--- Start ---
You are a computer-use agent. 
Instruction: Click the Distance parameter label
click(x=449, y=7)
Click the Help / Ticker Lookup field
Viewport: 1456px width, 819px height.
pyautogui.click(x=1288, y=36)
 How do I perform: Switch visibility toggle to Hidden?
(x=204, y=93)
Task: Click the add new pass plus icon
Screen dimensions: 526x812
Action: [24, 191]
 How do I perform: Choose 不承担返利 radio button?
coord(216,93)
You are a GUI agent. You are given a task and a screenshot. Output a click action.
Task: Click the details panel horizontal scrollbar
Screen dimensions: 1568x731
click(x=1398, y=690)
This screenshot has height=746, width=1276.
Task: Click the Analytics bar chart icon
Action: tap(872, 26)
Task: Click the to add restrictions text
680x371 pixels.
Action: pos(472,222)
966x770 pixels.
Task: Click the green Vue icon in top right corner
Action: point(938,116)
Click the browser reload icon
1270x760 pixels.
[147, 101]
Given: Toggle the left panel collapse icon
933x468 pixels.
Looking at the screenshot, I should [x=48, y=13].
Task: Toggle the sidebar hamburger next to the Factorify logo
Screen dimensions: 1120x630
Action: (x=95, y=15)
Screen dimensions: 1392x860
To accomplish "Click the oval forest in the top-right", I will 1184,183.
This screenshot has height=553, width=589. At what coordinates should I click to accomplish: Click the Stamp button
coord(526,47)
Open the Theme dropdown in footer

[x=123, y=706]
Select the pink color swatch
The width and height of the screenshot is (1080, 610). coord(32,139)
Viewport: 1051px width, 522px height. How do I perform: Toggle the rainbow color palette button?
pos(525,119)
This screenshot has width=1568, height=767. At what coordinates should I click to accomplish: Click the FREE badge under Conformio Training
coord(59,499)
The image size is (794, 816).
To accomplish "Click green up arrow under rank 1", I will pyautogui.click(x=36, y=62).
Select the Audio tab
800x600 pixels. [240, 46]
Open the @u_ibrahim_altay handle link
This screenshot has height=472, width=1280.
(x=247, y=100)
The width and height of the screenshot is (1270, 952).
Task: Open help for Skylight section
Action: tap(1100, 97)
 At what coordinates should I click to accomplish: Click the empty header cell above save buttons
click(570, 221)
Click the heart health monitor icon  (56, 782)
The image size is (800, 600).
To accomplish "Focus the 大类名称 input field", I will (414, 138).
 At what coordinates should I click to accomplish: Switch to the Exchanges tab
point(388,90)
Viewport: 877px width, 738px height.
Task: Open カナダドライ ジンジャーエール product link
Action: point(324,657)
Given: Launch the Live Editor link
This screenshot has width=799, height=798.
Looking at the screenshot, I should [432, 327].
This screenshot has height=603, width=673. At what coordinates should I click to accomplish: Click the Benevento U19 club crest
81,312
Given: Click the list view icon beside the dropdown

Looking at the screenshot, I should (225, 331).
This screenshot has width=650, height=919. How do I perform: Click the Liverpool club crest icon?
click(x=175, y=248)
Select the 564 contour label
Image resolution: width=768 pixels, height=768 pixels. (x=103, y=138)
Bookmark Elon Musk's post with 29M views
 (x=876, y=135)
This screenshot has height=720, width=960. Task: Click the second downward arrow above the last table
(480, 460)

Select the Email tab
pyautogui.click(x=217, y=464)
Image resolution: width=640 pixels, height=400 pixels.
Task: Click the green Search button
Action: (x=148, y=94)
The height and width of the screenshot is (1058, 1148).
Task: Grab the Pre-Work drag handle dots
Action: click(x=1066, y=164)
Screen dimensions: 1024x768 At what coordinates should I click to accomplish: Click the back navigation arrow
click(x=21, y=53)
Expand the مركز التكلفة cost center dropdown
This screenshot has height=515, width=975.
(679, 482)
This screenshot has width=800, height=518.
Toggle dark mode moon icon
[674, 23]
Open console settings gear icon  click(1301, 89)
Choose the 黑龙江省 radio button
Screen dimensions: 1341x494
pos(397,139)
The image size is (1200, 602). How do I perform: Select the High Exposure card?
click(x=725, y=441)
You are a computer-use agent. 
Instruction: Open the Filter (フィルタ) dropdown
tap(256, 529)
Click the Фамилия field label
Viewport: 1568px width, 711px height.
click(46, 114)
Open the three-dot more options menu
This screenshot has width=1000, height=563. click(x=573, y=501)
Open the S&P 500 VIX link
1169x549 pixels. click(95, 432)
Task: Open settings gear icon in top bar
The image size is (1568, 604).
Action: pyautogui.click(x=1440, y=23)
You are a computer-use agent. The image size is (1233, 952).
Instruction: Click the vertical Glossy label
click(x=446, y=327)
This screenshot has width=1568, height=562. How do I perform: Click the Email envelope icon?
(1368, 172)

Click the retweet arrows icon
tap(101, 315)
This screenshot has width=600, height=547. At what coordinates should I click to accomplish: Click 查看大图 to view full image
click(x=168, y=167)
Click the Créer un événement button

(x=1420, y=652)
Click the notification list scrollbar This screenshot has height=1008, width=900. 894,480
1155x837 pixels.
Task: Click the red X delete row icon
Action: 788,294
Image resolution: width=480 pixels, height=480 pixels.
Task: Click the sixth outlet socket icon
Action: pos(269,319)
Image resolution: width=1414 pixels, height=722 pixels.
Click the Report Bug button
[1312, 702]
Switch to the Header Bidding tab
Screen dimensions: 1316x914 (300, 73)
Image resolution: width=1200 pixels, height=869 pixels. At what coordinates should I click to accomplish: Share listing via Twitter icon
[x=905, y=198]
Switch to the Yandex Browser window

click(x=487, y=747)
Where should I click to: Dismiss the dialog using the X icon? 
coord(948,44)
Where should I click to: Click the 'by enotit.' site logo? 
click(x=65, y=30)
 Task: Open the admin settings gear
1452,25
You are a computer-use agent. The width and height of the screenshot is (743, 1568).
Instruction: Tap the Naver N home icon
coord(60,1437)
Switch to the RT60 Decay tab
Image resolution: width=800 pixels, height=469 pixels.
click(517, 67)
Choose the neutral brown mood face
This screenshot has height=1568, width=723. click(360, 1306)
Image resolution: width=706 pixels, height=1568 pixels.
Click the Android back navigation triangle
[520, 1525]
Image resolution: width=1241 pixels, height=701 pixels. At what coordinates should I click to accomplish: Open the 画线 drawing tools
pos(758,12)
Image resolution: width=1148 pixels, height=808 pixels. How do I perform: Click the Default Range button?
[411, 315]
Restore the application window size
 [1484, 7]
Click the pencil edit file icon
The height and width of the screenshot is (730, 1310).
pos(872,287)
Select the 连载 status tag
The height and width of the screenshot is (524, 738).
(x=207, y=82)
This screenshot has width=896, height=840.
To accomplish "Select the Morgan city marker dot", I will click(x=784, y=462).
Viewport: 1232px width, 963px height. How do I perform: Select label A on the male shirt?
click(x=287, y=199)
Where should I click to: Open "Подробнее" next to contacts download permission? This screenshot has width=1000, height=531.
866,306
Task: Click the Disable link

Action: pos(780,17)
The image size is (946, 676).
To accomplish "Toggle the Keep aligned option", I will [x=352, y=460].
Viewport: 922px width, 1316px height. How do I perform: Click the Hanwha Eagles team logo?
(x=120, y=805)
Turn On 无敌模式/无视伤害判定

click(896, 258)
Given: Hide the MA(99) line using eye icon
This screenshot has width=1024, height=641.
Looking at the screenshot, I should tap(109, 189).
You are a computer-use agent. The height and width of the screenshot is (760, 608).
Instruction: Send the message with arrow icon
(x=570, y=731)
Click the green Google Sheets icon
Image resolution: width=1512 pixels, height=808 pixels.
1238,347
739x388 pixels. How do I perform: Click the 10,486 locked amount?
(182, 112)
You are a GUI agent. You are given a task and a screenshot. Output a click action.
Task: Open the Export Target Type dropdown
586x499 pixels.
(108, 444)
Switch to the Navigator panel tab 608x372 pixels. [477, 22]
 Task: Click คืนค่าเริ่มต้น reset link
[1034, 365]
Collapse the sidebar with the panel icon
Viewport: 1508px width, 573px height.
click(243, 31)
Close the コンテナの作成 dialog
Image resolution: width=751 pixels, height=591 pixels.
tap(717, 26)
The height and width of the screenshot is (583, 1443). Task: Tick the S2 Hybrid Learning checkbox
--- End ---
- The problem
Can you copy the data above word for word, starting at the line that contains "Task: Toggle the" and ending at the line that contains "Action: tap(1100, 97)", with both of those lines included?

- Right answer
Task: Toggle the sidebar hamburger next to the Factorify logo
Screen dimensions: 1120x630
Action: (x=95, y=15)
Screen dimensions: 1392x860
To accomplish "Click the oval forest in the top-right", I will 1184,183.
This screenshot has height=553, width=589. At what coordinates should I click to accomplish: Click the Stamp button
coord(526,47)
Open the Theme dropdown in footer

[x=123, y=706]
Select the pink color swatch
The width and height of the screenshot is (1080, 610). coord(32,139)
Viewport: 1051px width, 522px height. How do I perform: Toggle the rainbow color palette button?
pos(525,119)
This screenshot has width=1568, height=767. At what coordinates should I click to accomplish: Click the FREE badge under Conformio Training
coord(59,499)
The image size is (794, 816).
To accomplish "Click green up arrow under rank 1", I will pyautogui.click(x=36, y=62).
Select the Audio tab
800x600 pixels. [240, 46]
Open the @u_ibrahim_altay handle link
This screenshot has height=472, width=1280.
(x=247, y=100)
The width and height of the screenshot is (1270, 952).
Task: Open help for Skylight section
Action: tap(1100, 97)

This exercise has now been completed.